EXERCISE OBJECTIVE: Copy out each line below that has the word "Select" in it.

---- EXERCISE INPUTS

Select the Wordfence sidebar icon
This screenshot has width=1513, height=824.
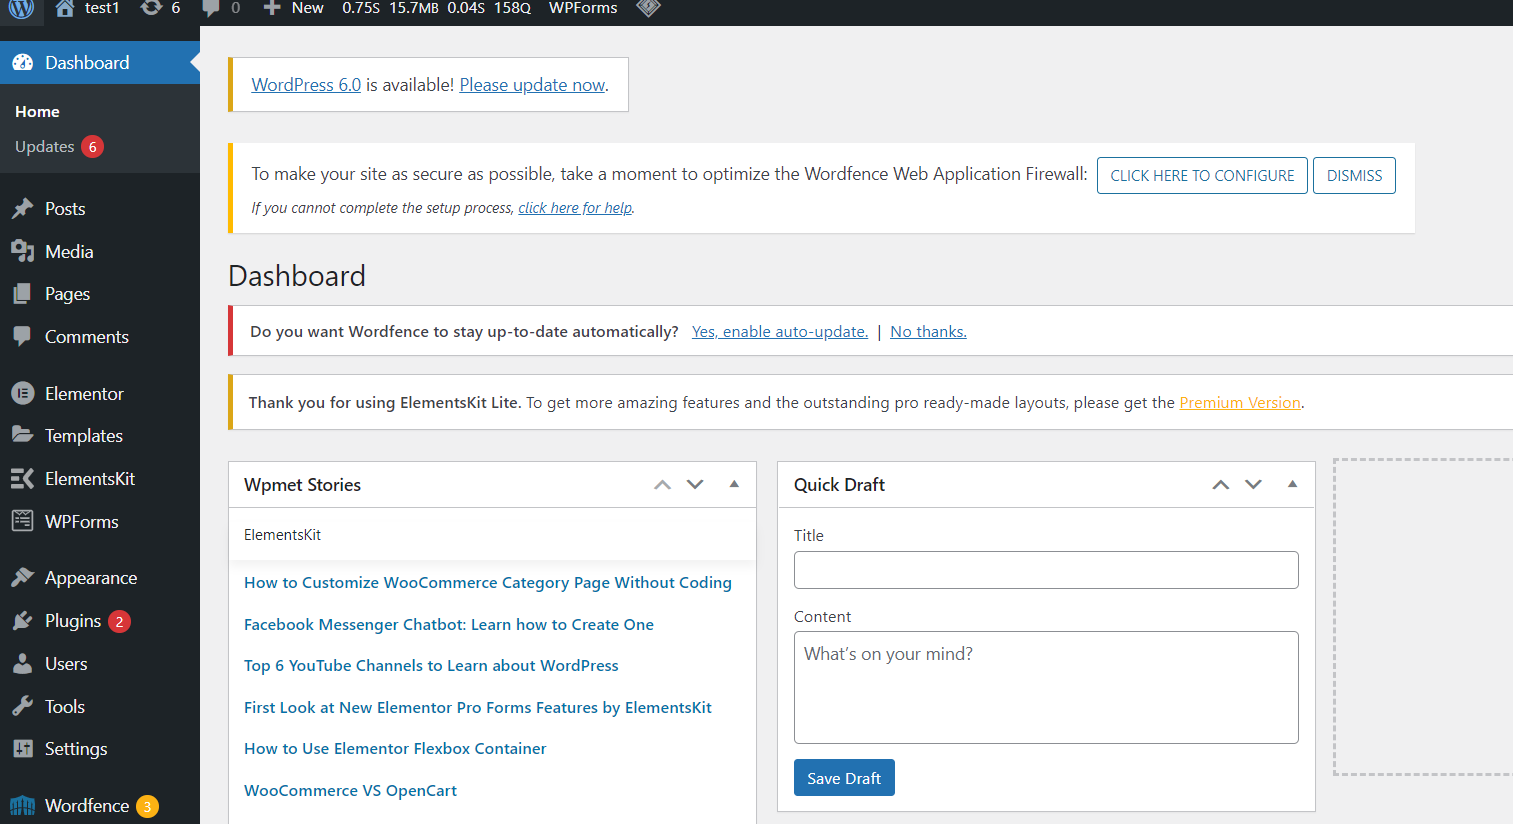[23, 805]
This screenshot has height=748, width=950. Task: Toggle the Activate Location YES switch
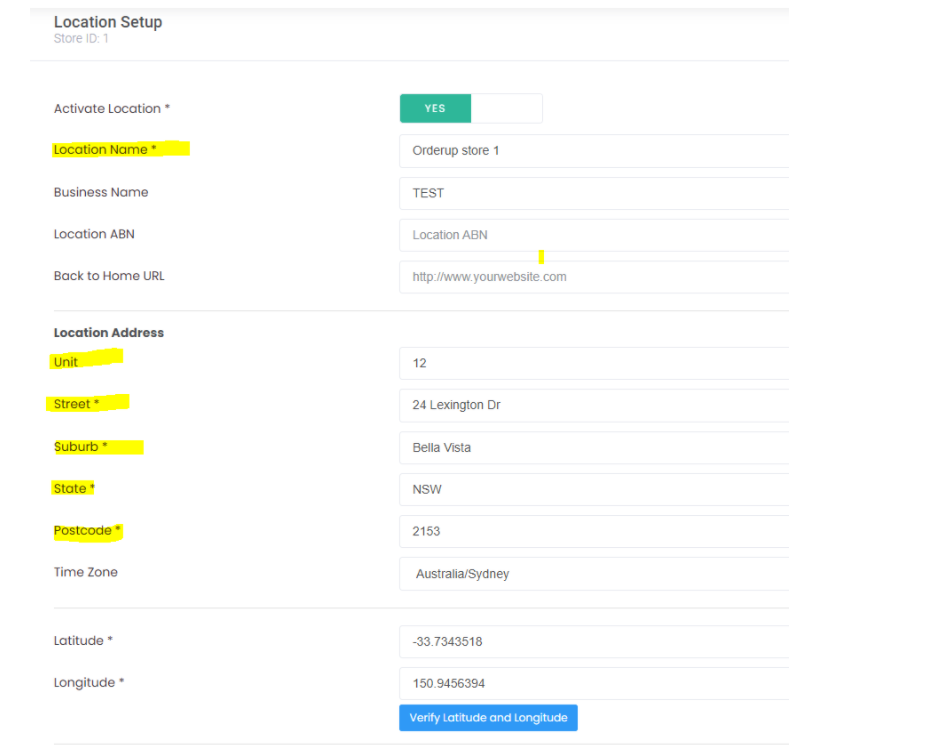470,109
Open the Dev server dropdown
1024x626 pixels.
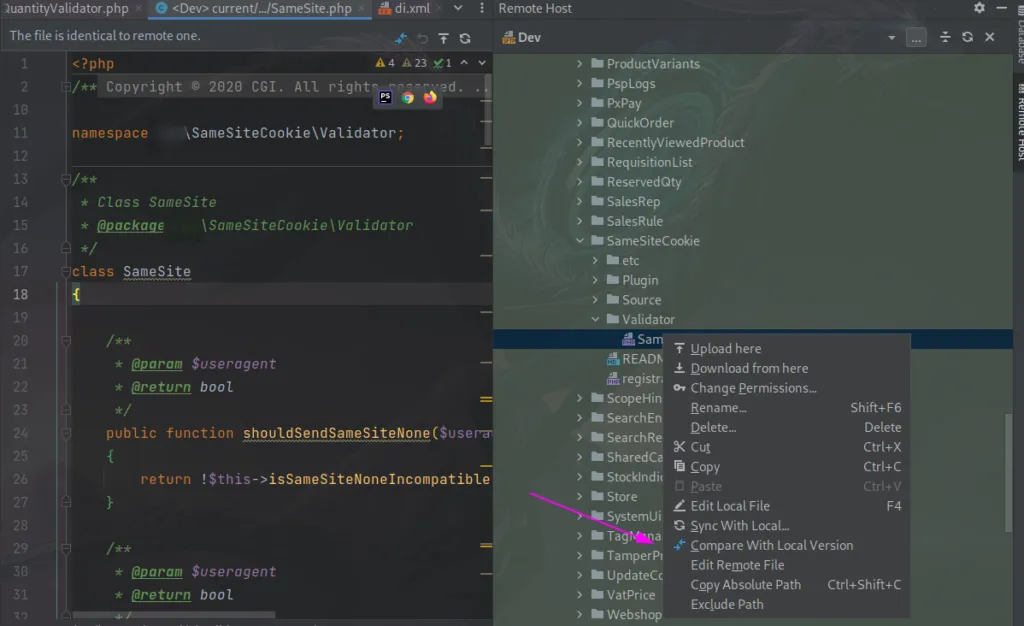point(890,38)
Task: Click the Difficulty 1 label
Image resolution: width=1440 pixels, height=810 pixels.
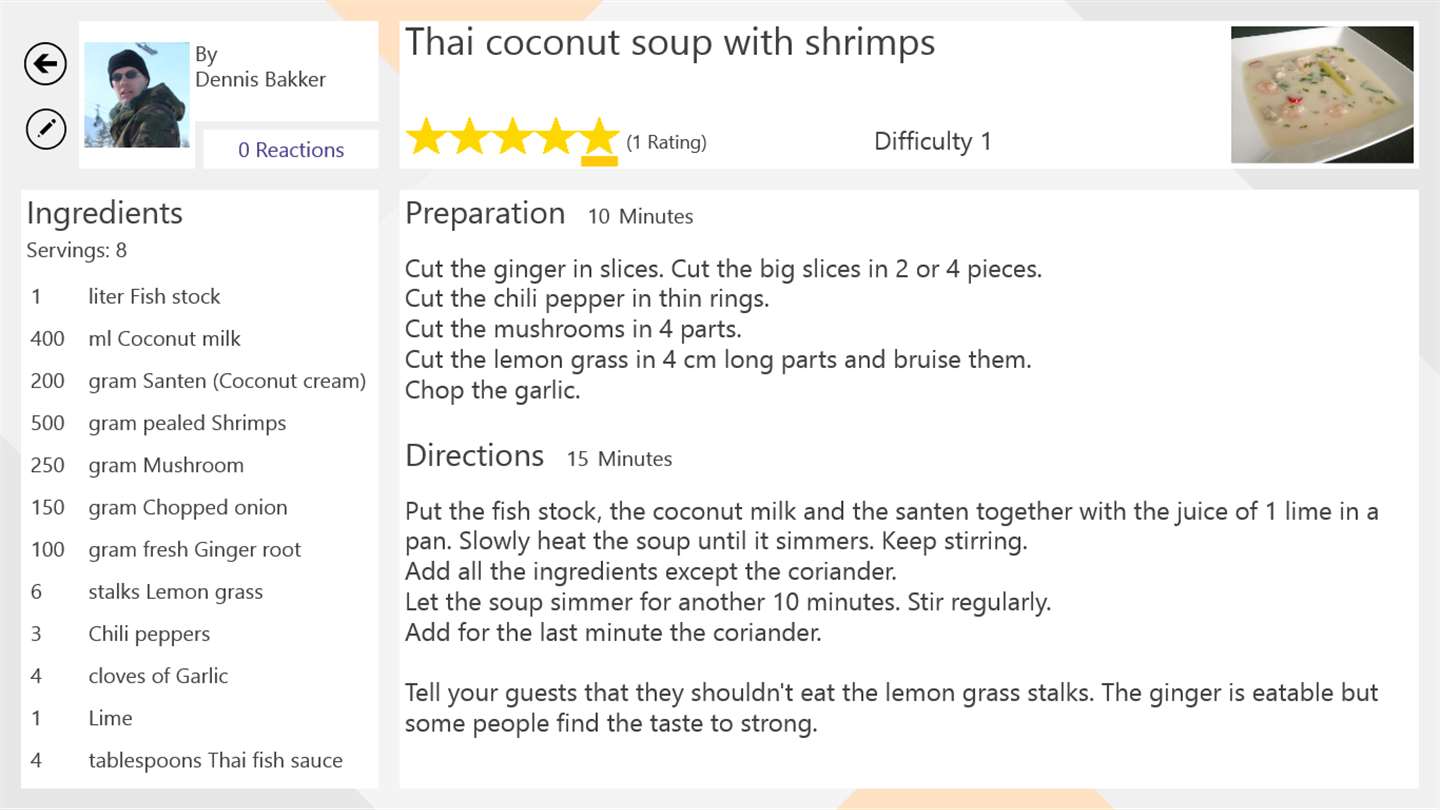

--------
---- EXERCISE INPUTS

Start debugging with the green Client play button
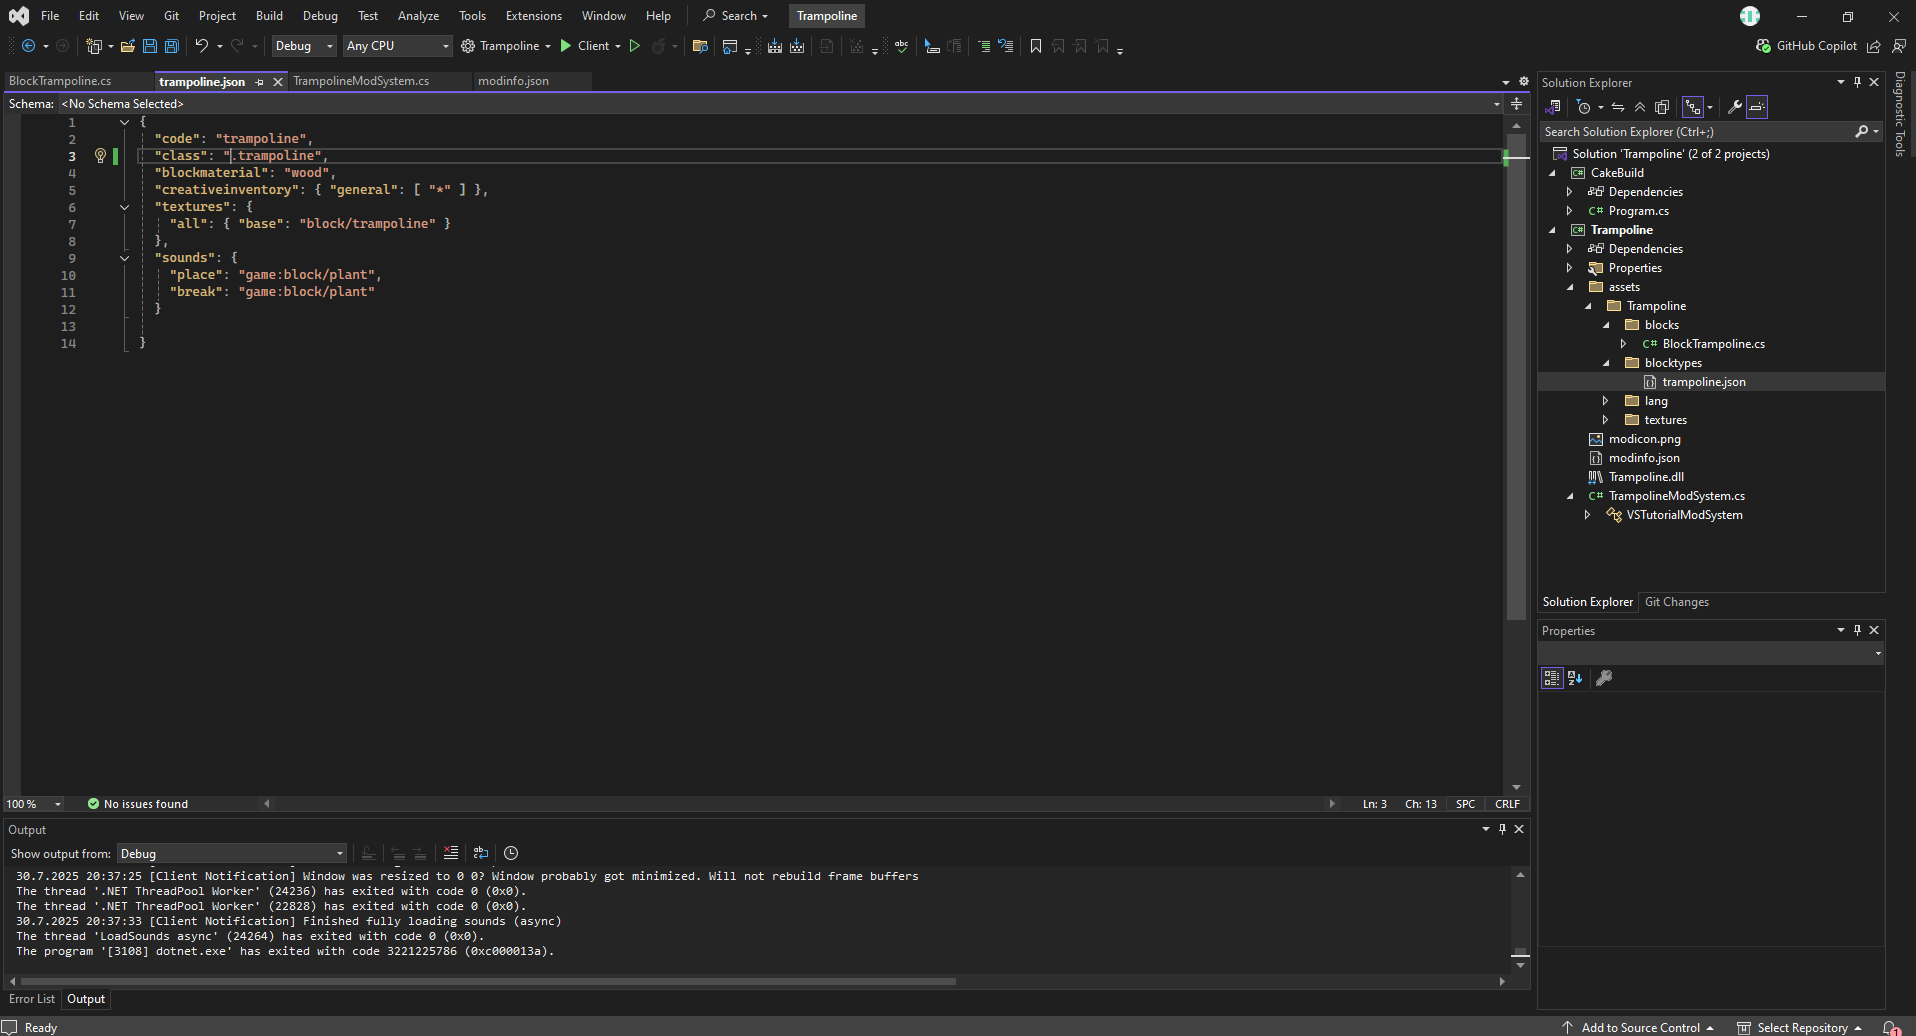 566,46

--------
---- EXERCISE INPUTS

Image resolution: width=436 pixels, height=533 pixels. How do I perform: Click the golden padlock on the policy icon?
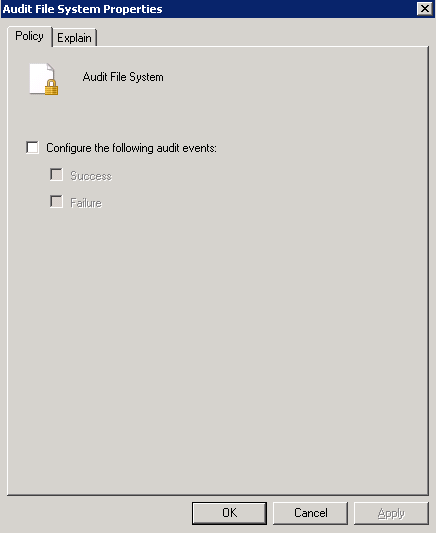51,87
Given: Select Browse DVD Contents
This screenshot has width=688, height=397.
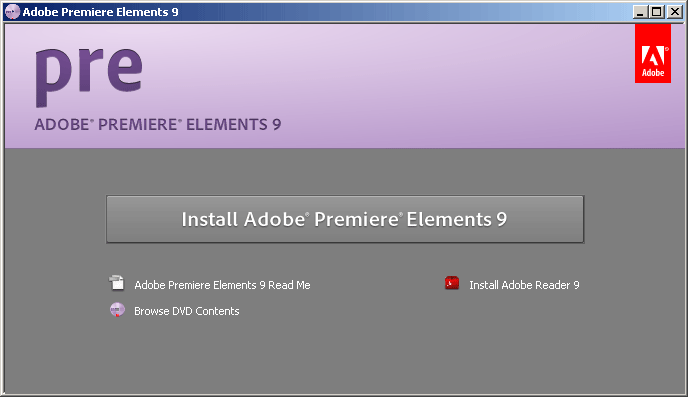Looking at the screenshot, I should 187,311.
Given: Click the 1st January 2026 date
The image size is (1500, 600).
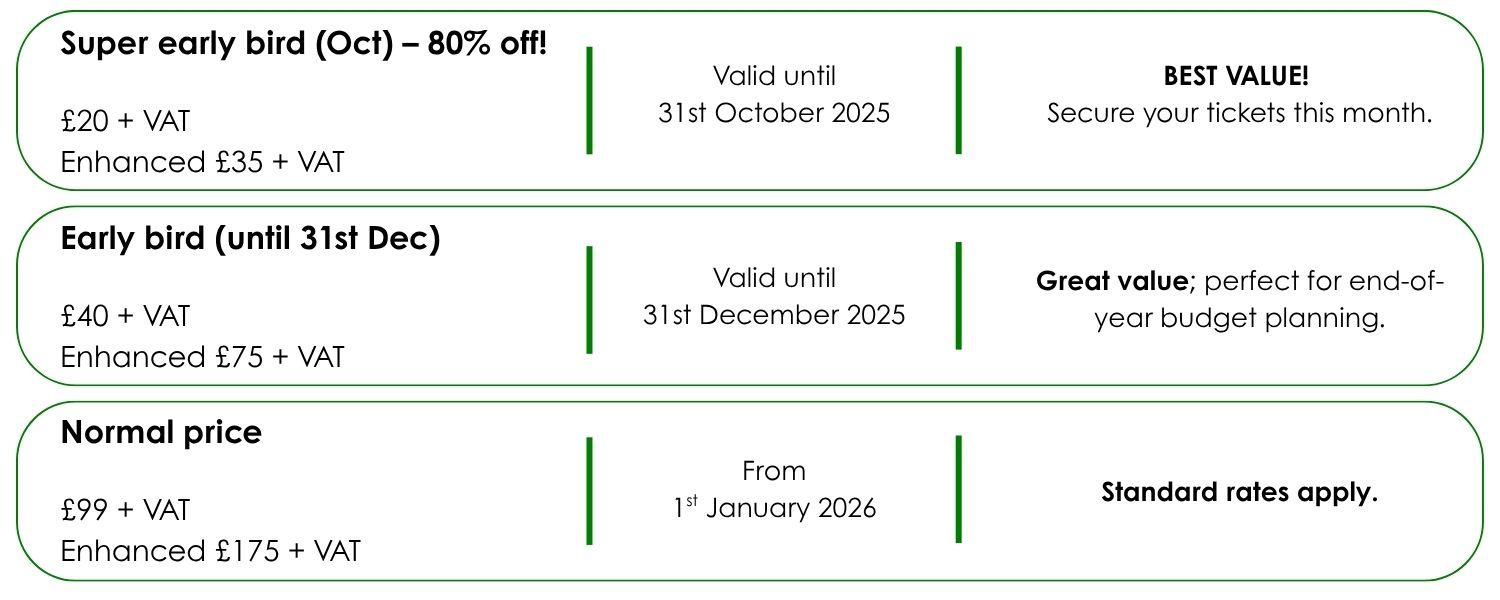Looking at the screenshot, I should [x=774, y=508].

--------

EXERCISE RESULT:
Select the Wordfence sidebar icon
Given: Select Browse DVD Contents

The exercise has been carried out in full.